La polizia di Detroit ha arrestato la 32enne Porcha Woodruff, madre di due figli e incinta del terzo, e l’ha poi interrogata e trattenuta per 11 ore. Non aveva fatto proprio nulla, ma un software l’aveva indicata come possibile colpevole di rapina.

Non è la prima volta che il riconoscimento facciale sbaglia e porta a all’arresto di una persona innocente, ma non si tratta solo del software. Ci sono anche gli uomini e le donne delle FFOO che seguono supinamente le indicazioni della macchina, apparentemente senza applicare il minimo senso critico o anche solo un po’ di buon senso. Sarà anche vero che a un agente si chiede prima di tutto che segua gli ordini, ma non può essere una scusa per violare i diritti di una cittadina innocente.

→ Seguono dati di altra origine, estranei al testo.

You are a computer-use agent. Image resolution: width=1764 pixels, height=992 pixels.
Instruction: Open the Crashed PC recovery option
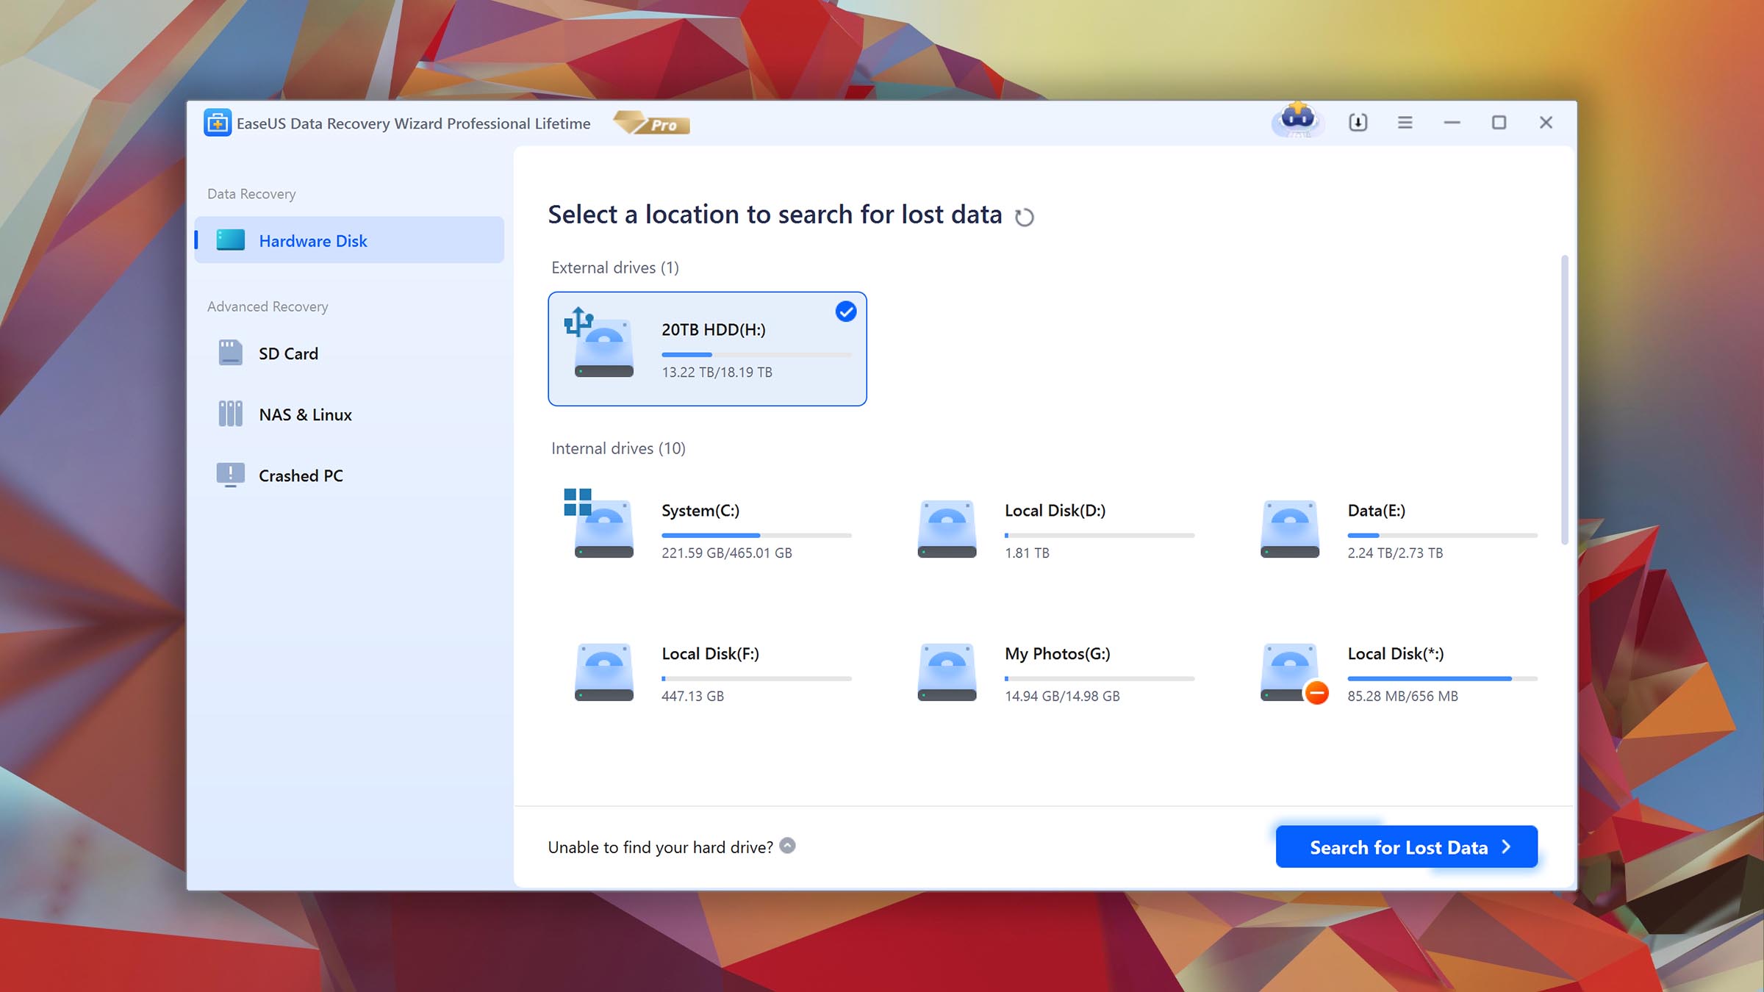pos(301,475)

In questo caso la situazione poi è surreale: Woodruff è palesemente incinta, quasi al termine (pare che abbia avuto delle contrazioni in cella), mentre la donna che si vede nel video non lo è. Eppure nessuno degli agenti coinvolti sembra aver voluto fare lo sforzo (minimo) di notare il dettaglio.

Woodruff ha potuto uscire dopo aver pagato una cauzione di 100.000 dollari, ma un mese dopo le accuse sono state archiviate. La donna, che è stata anche ricoverata in conseguenza dell’incarcerazione, ha denunciato la città di Detroit e il capo della polizia per arresto illegittimo.

Stando al New York Times questo è almeno il sesto caso in cui una persona si vede accusata di qualcosa per un errore del software. In tutti i casi le vittime sono persone di colore - uno dei molti problemi legati ai software di machine learning, ai set di dati utilizzati e alle persone che curano l’addestramento dei software.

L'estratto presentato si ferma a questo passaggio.